Ibn Jauziy mengomentari hadîts ini dengan mengatakan bahwa hadîts ini menunjukkan kedustaan yang sangat nyata mengingat ia menyalahi al-Qur’ân Surat al-A‘raf ayat 187
يَسْأَلُونَكَ عَنِ السَّاعَةِ أَيَّانَ مُرْسَاهَا قُلْ إِنَّمَا عِلْمُهَا عِنْدَ رَبِّي لَا يُجَلِّيهَا لِوَقْتِهَا إِلَّا هُوَ ثَقُلَتْ فِي السَّمَوَاتِ وَالْأَرْضِ لَا تَأْتِيكُمْ إِلَّا بَغْتَةً يَسْأَلُونَكَ كَأَنَّكَ حَفِيٌّ عَنْهَاقُلْ إِنَّمَا عِلْمُهَا عِنْدَ اللَّهِ وَلَكِنَّ أَكْثَرَ النَّاسِ لَا يَعْلَمُونَ
Artinya: Mereka menanyakan kepadamu tentang kiamat: "Bilakah terjadinya?" Katakanlah: "Sesungguhnya pengetahuan tentang kiamat itu adalah pada sisi Tuhanku; tidak seorangpun yang dapat menjelaskan waktu kedatangannya selain Dia. kiamat itu amat berat (huru-haranya bagi makhluk) yang di langit dan di bumi. Kiamat itu tidak akan datang kepadamu melainkan dengan tiba-tiba". mereka bertanya kepadamu seakan-akan kamu benar-benar mengetahuinya. Katakanlah: "Sesungguhnya pengetahuan tentang bari kiamat itu adalah di sisi Allâh, tetapi kebanyakan manusia tidak Mengetahui".
Serta al-Qur’ân Surat Luqman  ayat 34
إِنَّ اللَّهَ عِنْدَهُ عِلْمُ السَّاعَةِ ...
Artinya: Sesungguhnya Allâh, hanya pada sisi-Nya sajalah pengetahuan tentang hari Kiamat…

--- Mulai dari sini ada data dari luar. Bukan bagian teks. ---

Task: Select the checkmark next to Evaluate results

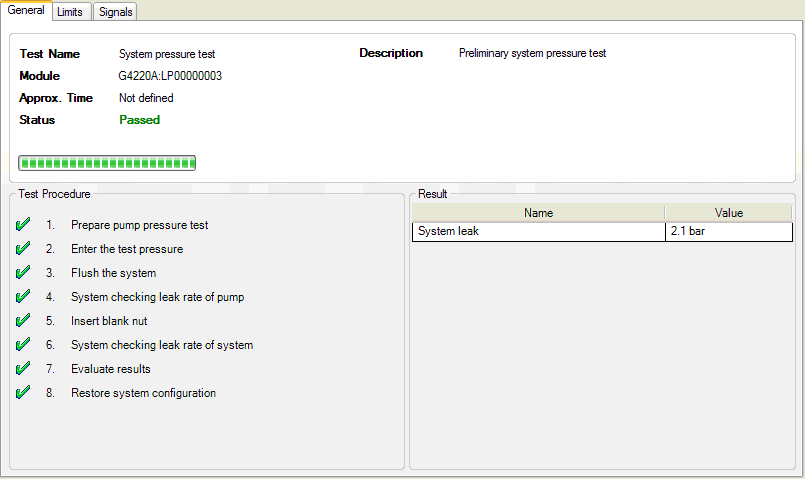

c.       Hadîts tentang sembelihan:
ذِبْحُ المُسْلِمِ عَلىَ اسمِ اللهِ يُسَمَّى أوْ لمَ ْيُسَمْ
Artinya: Sembelihan seorang muslim adalah atas nama Allâh, baik disebutkannya nama Allâh atau tidak (ketika penyembelihan itu).
Hadîts ini menurut ulama Hanafiyah menyalahi zhahir ayat al-Qur’ân yang menyatakan bahwa sembelihan harus dilakukan dengan menyebut nama Allâh. Firman Allâh Surat al-An’âm: 21:
وَلَا تَأْكُلُوا مِمَّا لَمْ يُذْكَرِ اسْمُ اللَّهِ عَلَيْهِ وَإِنَّهُ لَفِسْقٌ
Artinya: Dan janganlah kamu memakan binatang-binatang yang tidak disebut nama Allâh ketika menyembelihnya. Sesungguhnya perbuatan yang semacam itu adalah suatu kefasikan…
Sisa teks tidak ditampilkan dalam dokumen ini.